La Sardegna è una regione che vive quotidianamente le difficoltà legate alla geografia, alla dispersione dei centri abitati, alla carenza di personale sanitario e alla chiusura o ridimensionamento di strutture ospedaliere. Eppure, proprio in questo contesto, nel 2024 sono state raccolte oltre 95.000 dichiarazioni di volontà alla donazione, con un tasso di consenso superiore di quasi 10 punti percentuali rispetto alla media nazionale (63,7%). Per il Dr. D’Antonio, questo dato apparentemente in controtendenza non è un’anomalia, ma il riflesso di una cultura civica radicata. “La risposta della Sardegna è chiara: dove mancano le strutture, risponde la comunità. Dove lo Stato è debole, la fiducia tra le persone regge.”

Burocrazia e umanità

Dal 2015, grazie a una norma introdotta dal governo Renzi, è possibile esprimere la propria volontà alla donazione di organi al momento del rilascio o del rinnovo della carta d’identità. La misura ha semplificato il processo, ma ha avuto impatti molto diversi sul territorio nazionale. Nelle grandi città, dove la relazione con l’amministrazione è spesso impersonale, i tassi di consenso rimangono bassi. In Sardegna, invece, l’efficacia della norma è legata a un fattore umano che resta centrale.
“In molti comuni dell’interno, l’operatore dell’anagrafe è un volto familiare, un vicino di casa. Questo trasforma un atto burocratico in un momento di relazione vera. In quel contesto, dire ‘sì’ alla donazione diventa naturale,” spiega D’Antonio.

Piccoli centri, grandi scelte

In molti piccoli comuni sardi, le percentuali di assenso superano l’80%. Si tratta di comunità in cui il senso del “noi” è ancora forte, e la scelta di donare è vissuta come un gesto che riguarda l’intera collettività, non solo l’individuo.

“La Sardegna ha una lunga tradizione di generosità silenziosa,” osserva il Dr. D’Antonio. “Qui il dono è un atto collettivo. È parte di un’etica quotidiana, trasmessa da generazione in generazione. Non nasce da una campagna pubblicitaria, ma da un senso condiviso di responsabilità.”

La cultura del tempo e della continuità

Non è un caso che proprio in Sardegna, una delle cinque “Blue Zones” del mondo, la popolazione viva più a lungo. Circa il 23% dei sardi ha più di 65 anni. Qui, l’invecchiamento non significa marginalizzazione, ma rappresenta una posizione di centralità nella vita collettiva. La morte non viene vissuta come una rottura, ma come un passaggio naturale del ciclo della vita.
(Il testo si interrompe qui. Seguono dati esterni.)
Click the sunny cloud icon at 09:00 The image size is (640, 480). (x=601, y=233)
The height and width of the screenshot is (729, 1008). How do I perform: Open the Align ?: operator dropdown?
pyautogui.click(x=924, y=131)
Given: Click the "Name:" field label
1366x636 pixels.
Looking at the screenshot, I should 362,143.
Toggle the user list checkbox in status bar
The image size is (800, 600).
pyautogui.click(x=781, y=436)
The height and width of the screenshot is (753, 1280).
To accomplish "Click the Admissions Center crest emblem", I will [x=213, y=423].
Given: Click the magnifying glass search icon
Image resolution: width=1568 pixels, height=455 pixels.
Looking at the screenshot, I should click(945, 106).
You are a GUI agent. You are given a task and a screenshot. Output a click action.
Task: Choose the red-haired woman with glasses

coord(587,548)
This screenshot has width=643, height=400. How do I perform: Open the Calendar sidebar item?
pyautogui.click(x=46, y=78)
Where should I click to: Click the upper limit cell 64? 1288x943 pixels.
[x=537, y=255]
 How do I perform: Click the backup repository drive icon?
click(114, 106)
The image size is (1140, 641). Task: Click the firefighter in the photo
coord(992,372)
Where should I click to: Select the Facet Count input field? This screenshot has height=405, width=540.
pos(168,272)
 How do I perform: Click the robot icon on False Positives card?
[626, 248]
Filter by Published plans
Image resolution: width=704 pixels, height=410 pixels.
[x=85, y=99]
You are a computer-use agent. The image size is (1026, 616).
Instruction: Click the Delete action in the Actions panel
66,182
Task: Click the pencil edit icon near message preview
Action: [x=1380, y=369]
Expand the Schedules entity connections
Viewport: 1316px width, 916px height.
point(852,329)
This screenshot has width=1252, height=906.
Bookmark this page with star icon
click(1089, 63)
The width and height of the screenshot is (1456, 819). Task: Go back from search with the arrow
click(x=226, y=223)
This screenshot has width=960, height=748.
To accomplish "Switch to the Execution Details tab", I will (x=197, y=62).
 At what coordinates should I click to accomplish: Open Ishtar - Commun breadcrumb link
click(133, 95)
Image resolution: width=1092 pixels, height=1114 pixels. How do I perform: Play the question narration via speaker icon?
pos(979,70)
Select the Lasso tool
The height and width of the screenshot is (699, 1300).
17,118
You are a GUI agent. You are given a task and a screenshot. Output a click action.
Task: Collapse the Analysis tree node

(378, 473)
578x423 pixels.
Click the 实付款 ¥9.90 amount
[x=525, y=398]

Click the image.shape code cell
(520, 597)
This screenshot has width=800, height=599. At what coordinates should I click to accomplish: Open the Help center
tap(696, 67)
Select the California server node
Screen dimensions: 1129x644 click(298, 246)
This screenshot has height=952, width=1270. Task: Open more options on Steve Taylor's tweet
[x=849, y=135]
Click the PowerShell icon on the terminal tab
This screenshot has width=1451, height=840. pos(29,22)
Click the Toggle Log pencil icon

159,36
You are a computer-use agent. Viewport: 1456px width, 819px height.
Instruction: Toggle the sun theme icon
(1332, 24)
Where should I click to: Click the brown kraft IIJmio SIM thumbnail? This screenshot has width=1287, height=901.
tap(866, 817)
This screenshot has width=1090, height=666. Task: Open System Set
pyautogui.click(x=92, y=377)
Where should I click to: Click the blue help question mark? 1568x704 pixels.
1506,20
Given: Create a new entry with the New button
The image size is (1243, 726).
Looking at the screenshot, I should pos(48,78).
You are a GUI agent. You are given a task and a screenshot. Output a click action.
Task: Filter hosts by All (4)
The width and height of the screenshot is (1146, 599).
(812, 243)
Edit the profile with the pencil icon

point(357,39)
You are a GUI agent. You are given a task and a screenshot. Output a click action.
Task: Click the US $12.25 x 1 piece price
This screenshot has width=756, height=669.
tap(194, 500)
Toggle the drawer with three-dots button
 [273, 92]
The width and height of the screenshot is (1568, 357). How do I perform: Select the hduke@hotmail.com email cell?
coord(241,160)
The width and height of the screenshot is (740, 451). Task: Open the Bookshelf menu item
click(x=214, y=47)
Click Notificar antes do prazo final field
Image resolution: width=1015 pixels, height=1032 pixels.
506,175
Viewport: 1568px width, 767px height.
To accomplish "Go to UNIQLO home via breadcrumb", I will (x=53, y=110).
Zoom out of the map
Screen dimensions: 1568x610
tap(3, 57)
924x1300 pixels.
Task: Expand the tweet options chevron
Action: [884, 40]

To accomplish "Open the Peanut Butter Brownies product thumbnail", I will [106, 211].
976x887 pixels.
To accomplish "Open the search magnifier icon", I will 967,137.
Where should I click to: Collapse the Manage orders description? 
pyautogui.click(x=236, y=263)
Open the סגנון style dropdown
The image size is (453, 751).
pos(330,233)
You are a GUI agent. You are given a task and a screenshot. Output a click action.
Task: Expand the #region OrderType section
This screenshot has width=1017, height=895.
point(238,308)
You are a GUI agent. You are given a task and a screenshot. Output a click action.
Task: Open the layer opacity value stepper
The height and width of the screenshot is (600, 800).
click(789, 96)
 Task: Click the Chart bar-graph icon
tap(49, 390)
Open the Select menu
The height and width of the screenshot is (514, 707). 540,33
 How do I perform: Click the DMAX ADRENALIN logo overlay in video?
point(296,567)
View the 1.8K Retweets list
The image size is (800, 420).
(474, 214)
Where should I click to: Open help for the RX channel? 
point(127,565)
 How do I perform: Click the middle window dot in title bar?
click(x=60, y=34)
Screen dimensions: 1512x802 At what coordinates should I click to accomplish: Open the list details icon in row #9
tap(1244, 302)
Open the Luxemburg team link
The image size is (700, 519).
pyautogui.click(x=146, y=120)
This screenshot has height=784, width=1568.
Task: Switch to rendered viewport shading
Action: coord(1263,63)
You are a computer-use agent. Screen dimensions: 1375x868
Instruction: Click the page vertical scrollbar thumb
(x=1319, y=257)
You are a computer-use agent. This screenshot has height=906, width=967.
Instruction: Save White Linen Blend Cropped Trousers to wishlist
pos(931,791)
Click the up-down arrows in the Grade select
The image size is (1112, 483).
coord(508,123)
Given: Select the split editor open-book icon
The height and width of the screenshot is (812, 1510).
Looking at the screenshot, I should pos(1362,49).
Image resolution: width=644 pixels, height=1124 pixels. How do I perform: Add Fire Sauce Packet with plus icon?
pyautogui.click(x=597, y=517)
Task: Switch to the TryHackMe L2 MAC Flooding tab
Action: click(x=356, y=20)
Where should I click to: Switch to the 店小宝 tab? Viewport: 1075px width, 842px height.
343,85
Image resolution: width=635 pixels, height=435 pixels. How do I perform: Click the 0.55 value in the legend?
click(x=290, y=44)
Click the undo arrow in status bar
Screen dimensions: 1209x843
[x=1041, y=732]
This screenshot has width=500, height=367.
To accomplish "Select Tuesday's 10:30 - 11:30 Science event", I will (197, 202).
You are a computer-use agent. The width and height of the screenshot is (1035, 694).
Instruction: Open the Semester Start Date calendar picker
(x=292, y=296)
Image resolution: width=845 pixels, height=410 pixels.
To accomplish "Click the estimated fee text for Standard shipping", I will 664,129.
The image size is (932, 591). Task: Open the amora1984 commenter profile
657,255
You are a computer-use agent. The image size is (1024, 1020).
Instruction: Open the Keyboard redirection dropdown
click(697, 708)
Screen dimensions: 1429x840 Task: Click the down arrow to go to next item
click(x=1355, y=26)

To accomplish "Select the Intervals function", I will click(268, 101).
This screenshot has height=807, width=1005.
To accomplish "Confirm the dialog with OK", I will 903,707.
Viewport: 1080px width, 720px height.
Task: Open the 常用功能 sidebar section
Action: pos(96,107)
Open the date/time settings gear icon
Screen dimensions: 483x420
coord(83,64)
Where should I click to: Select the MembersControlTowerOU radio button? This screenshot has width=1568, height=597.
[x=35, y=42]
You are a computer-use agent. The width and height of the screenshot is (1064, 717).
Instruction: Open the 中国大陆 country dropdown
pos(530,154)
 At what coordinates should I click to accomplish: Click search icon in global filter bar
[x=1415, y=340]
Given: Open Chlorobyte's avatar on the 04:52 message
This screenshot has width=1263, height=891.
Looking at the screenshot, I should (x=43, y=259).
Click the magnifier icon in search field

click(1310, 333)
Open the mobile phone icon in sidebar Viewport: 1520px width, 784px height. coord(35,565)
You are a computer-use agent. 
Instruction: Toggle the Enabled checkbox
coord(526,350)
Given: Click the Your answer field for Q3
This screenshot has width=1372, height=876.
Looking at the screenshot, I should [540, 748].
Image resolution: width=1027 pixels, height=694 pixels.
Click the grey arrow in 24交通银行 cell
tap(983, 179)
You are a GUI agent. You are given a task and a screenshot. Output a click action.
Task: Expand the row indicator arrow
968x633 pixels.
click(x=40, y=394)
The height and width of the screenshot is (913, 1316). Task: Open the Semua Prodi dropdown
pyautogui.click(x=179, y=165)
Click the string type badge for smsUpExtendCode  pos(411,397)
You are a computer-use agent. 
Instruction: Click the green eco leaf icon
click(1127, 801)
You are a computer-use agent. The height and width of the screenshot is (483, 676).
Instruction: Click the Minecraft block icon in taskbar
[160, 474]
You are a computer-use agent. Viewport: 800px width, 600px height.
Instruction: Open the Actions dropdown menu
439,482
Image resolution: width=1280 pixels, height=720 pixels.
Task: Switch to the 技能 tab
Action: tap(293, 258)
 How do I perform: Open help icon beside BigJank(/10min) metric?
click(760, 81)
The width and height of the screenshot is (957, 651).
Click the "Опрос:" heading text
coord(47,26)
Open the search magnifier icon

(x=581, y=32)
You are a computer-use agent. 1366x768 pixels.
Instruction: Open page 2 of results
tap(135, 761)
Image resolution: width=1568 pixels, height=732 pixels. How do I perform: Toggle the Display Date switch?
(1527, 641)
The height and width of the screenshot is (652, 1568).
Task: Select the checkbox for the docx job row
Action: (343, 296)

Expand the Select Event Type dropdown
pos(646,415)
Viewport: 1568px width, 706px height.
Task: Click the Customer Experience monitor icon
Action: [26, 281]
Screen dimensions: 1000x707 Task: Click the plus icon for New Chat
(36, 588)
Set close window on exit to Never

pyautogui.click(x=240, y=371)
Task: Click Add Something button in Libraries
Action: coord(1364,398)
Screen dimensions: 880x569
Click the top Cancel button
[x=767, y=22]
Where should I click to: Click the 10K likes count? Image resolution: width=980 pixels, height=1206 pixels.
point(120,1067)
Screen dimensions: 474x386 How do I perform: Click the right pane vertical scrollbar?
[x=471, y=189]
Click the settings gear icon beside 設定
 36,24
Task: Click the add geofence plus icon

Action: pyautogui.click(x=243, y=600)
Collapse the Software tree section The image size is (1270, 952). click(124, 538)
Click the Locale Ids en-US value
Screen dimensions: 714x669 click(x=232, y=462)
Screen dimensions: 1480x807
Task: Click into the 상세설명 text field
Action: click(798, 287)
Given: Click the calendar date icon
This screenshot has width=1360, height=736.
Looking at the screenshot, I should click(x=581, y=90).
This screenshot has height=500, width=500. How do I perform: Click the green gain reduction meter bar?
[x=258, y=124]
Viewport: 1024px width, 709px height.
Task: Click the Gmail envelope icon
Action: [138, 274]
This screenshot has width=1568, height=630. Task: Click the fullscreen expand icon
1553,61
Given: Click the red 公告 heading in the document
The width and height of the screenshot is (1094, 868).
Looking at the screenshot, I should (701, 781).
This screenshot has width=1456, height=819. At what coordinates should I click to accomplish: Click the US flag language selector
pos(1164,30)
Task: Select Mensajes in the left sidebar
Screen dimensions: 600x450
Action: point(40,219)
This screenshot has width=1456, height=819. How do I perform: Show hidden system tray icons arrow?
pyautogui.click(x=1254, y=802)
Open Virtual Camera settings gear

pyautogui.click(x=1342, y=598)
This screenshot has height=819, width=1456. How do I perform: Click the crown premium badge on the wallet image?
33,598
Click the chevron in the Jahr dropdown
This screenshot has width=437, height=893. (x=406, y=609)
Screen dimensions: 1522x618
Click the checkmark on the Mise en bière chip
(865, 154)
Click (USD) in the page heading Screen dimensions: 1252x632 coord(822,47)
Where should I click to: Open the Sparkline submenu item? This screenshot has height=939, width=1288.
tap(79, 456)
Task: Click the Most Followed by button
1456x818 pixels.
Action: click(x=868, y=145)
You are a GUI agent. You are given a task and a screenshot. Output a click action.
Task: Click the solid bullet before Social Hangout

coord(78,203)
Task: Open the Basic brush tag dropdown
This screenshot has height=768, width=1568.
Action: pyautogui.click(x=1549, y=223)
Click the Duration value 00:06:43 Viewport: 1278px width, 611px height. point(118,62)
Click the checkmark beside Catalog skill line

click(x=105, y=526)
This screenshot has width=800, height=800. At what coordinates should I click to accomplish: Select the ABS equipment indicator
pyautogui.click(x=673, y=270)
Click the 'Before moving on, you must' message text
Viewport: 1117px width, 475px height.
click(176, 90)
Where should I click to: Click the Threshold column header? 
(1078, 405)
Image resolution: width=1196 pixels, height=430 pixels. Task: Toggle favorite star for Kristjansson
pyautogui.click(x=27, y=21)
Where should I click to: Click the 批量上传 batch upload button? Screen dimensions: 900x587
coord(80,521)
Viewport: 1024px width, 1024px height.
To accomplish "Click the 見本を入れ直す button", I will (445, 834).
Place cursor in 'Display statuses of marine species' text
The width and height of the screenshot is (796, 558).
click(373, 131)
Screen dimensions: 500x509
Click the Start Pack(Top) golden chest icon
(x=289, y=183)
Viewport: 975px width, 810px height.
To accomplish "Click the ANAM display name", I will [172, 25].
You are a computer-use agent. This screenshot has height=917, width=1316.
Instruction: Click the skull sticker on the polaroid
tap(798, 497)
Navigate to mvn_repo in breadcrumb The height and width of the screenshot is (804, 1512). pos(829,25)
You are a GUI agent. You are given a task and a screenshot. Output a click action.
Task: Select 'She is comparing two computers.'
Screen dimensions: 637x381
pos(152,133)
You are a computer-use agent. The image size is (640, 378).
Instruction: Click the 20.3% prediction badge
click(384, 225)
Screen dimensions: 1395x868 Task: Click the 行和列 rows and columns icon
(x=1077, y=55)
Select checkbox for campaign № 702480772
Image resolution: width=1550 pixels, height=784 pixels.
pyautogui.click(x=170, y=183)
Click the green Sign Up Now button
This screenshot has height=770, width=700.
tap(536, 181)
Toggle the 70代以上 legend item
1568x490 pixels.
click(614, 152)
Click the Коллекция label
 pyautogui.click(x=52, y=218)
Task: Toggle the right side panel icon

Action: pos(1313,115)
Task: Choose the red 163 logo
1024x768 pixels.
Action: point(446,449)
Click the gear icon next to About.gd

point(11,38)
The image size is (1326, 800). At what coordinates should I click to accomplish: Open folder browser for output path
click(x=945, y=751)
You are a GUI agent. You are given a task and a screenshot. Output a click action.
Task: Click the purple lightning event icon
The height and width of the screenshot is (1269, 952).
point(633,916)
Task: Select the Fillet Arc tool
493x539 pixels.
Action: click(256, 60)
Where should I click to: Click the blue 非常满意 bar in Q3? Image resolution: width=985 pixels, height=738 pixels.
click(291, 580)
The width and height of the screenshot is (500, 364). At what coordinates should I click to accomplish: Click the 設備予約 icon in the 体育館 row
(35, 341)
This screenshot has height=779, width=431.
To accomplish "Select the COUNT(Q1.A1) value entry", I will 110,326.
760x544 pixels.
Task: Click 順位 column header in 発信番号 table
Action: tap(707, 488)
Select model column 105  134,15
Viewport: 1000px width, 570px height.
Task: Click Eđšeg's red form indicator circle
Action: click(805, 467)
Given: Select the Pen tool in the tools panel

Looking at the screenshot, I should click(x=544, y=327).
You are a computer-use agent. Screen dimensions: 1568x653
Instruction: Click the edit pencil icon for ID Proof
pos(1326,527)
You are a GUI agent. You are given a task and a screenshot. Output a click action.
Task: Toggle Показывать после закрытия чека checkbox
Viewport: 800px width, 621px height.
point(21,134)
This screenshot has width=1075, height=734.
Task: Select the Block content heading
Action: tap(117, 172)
“Il nostro rapporto con il tempo è diverso,” afferma D’Antonio. “Qui si vive lentamente, ascoltando, partecipando. Le generazioni si parlano, si cercano. Donare un organo è una forma di continuità. È il modo con cui si dà valore alla vita anche oltre la propria fine. È un gesto che parla di cultura, di rispetto e di futuro.”

Una lezione che parte dalla periferia

Il caso Sardegna mostra come l’efficacia di una politica pubblica – anche ben costruita – dipenda dal contesto sociale e umano in cui viene applicata. Il dato numerico è importante, ma ciò che lo rende significativo è la qualità del gesto che esprime.

“La donazione, qui, è una forma di resistenza civile,” conclude il Dr. Lorenzo D’Antonio. “È la risposta di una comunità che sceglie di prendersi cura degli altri anche nei momenti più difficili. È un messaggio forte, che parla di fiducia, di coesione e di speranza. Ed è un esempio che l’Italia intera dovrebbe ascoltare.”